* [Exercise objective]
Pull every line holding the word "scrollbar" out of the data and copy it.
------------------------------------
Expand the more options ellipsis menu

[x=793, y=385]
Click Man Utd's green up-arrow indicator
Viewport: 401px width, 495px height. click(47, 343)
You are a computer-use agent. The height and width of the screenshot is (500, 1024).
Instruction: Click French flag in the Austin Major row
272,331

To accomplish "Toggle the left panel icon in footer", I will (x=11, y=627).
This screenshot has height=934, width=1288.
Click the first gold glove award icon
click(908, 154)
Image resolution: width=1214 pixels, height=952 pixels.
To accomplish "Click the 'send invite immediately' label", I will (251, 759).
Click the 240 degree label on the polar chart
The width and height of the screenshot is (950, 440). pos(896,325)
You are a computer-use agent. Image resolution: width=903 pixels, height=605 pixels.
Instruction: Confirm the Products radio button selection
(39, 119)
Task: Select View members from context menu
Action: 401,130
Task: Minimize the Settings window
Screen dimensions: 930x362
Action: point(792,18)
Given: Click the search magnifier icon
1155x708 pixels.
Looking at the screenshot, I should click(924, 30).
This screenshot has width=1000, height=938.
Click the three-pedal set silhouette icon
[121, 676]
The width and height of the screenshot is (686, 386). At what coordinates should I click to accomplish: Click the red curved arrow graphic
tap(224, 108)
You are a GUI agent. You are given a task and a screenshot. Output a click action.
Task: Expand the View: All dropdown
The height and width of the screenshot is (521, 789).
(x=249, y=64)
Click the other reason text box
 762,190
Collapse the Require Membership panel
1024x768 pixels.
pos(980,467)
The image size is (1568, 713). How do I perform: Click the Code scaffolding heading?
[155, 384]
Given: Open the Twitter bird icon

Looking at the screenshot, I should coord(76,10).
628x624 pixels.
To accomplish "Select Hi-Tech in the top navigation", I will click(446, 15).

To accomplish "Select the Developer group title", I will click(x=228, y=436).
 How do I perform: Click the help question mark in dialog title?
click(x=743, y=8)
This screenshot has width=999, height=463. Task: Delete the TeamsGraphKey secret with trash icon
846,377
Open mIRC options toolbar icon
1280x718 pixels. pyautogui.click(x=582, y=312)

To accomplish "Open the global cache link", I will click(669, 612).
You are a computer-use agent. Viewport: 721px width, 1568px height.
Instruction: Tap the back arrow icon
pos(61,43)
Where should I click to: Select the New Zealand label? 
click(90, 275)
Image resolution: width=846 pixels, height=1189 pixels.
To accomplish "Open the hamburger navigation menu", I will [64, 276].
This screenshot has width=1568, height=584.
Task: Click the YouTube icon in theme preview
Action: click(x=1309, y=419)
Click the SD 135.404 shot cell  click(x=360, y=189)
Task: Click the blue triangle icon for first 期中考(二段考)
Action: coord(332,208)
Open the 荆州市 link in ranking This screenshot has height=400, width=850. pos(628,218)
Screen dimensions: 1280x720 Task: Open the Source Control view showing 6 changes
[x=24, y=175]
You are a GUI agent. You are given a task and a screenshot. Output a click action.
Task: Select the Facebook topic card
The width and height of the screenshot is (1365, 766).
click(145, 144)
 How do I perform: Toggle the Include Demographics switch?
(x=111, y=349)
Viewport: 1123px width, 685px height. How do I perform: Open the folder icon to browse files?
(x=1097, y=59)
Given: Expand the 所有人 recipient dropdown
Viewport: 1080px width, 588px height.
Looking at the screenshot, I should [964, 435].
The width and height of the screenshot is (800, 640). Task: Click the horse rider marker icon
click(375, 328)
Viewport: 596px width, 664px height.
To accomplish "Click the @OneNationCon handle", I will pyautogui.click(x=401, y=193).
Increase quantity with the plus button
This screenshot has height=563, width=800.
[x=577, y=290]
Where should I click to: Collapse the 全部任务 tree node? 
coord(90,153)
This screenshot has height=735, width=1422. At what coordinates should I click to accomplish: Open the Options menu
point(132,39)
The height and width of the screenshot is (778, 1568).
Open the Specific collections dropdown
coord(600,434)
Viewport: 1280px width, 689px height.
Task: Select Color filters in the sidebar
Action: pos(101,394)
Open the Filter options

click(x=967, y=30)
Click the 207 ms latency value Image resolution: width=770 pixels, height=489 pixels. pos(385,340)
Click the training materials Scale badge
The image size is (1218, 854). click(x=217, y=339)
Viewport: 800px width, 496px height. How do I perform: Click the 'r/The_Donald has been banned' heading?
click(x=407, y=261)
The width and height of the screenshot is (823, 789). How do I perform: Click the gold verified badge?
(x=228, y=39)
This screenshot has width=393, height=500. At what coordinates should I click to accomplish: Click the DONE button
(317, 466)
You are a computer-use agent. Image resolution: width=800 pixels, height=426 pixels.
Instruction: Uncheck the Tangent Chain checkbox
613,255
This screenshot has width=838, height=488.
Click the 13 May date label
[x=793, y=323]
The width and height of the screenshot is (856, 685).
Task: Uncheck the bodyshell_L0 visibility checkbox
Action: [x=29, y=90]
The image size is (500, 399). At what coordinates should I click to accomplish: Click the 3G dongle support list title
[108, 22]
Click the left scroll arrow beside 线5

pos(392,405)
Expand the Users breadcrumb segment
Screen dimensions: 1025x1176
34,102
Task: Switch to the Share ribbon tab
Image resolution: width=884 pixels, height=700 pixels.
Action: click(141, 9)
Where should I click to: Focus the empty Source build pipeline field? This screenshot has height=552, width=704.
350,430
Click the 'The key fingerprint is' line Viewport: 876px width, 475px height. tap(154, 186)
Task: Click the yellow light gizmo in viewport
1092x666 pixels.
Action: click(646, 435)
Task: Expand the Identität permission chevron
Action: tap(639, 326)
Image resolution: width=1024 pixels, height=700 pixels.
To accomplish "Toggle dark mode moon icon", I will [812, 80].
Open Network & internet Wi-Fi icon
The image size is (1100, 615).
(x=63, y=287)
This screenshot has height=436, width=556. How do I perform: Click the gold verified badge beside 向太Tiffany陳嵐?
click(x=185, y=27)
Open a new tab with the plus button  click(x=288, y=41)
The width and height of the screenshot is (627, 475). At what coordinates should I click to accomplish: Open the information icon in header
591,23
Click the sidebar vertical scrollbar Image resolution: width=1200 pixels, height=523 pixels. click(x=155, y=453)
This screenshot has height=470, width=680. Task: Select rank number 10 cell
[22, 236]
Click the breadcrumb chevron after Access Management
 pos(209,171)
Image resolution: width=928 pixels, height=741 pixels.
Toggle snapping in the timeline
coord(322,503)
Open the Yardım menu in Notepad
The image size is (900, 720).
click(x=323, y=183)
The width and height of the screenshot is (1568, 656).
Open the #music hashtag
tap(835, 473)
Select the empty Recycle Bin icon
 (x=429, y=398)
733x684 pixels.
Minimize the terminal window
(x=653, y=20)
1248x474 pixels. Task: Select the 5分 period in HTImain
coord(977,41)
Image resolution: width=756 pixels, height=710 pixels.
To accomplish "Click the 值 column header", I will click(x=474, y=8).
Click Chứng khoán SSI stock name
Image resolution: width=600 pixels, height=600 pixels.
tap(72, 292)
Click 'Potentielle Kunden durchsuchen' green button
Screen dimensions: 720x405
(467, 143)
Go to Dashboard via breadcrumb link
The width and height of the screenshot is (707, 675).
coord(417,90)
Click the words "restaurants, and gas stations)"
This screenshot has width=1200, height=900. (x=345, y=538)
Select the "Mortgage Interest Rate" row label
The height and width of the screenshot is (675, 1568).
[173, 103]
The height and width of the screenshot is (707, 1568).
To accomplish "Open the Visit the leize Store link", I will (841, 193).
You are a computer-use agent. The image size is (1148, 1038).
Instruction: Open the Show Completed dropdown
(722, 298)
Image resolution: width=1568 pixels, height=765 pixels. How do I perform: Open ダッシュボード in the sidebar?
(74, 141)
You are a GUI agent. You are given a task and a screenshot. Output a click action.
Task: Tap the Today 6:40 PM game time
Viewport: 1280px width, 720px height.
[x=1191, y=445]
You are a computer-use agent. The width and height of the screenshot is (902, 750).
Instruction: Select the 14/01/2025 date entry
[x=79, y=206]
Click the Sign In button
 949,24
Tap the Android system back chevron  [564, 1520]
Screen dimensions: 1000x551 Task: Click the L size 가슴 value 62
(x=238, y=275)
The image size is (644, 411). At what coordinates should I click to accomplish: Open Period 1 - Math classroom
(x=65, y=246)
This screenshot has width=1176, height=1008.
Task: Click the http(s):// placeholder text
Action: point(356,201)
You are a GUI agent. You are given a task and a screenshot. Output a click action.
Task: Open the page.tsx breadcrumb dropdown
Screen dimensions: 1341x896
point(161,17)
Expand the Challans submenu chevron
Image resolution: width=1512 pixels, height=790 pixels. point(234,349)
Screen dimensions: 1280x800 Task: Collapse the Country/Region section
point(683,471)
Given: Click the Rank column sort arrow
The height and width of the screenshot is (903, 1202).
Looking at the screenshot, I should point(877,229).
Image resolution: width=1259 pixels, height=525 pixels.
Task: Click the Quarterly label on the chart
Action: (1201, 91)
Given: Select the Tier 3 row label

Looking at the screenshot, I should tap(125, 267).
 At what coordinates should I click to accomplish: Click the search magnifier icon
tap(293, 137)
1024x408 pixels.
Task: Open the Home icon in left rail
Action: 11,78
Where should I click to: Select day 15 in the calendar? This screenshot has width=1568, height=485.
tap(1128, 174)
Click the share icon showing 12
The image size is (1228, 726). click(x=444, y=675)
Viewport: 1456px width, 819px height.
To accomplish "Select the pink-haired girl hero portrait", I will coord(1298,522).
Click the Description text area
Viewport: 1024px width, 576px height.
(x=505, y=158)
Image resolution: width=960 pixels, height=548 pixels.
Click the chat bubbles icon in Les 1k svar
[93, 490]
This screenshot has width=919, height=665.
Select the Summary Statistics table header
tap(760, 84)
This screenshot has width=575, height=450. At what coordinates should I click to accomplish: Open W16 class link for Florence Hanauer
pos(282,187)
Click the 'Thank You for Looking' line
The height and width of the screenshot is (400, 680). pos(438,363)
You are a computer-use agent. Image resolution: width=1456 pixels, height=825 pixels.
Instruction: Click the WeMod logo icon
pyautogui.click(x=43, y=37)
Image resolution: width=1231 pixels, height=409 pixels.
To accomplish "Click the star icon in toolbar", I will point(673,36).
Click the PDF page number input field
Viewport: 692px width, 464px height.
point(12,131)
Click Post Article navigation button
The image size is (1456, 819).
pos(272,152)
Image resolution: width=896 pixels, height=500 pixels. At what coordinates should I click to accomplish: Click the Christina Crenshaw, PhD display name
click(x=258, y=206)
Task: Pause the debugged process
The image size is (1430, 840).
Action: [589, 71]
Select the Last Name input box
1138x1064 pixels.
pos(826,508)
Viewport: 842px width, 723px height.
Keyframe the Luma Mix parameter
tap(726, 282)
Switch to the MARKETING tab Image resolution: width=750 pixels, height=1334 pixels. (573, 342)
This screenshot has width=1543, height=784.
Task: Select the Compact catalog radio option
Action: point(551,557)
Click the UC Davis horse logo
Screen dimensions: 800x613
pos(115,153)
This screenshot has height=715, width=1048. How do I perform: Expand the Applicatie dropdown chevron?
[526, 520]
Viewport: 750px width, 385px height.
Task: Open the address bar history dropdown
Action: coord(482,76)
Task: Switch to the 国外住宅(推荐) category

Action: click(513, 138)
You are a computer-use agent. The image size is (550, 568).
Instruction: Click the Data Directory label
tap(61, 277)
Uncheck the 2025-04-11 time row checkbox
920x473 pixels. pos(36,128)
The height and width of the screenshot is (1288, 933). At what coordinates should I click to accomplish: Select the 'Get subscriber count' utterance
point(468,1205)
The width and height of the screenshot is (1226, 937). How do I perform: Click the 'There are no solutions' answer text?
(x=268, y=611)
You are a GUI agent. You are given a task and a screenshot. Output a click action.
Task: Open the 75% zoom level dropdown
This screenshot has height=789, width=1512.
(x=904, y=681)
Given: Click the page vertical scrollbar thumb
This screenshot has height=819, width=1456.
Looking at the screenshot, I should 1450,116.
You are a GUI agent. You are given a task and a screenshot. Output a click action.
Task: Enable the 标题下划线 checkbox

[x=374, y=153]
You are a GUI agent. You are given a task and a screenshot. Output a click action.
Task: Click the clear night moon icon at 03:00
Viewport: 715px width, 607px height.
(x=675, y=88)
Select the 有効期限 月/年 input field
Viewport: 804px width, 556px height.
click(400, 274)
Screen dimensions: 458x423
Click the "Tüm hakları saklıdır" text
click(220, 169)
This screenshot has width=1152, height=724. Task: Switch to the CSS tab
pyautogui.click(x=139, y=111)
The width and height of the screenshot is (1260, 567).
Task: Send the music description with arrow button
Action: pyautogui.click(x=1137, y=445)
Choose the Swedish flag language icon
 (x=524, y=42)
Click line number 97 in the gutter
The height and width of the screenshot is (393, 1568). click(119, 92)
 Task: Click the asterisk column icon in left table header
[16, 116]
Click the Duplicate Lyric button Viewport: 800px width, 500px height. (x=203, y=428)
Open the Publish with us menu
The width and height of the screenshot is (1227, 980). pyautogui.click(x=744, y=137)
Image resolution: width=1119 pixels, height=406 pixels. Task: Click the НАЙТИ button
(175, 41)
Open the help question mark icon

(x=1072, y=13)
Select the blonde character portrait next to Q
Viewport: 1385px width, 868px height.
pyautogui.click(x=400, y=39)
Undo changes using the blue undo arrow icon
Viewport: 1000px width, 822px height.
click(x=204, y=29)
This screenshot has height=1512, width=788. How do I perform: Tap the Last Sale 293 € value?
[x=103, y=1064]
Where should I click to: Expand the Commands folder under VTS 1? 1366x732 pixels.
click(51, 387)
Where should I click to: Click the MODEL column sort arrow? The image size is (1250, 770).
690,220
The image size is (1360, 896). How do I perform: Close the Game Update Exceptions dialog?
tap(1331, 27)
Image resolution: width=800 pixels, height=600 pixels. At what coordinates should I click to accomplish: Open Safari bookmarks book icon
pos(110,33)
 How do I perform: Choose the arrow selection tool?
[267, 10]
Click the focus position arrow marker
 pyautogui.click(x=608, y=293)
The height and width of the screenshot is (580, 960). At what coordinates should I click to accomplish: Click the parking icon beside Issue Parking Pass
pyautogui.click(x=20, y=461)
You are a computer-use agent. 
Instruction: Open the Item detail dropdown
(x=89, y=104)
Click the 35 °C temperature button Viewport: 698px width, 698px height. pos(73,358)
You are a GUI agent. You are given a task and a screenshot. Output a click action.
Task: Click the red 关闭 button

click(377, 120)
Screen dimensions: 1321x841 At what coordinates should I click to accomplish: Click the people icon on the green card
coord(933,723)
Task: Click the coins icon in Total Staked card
------------------------------------
* [Response box]
Click the sidebar vertical scrollbar Image resolution: width=1200 pixels, height=523 pixels. click(x=155, y=453)
Given: Click the page vertical scrollbar thumb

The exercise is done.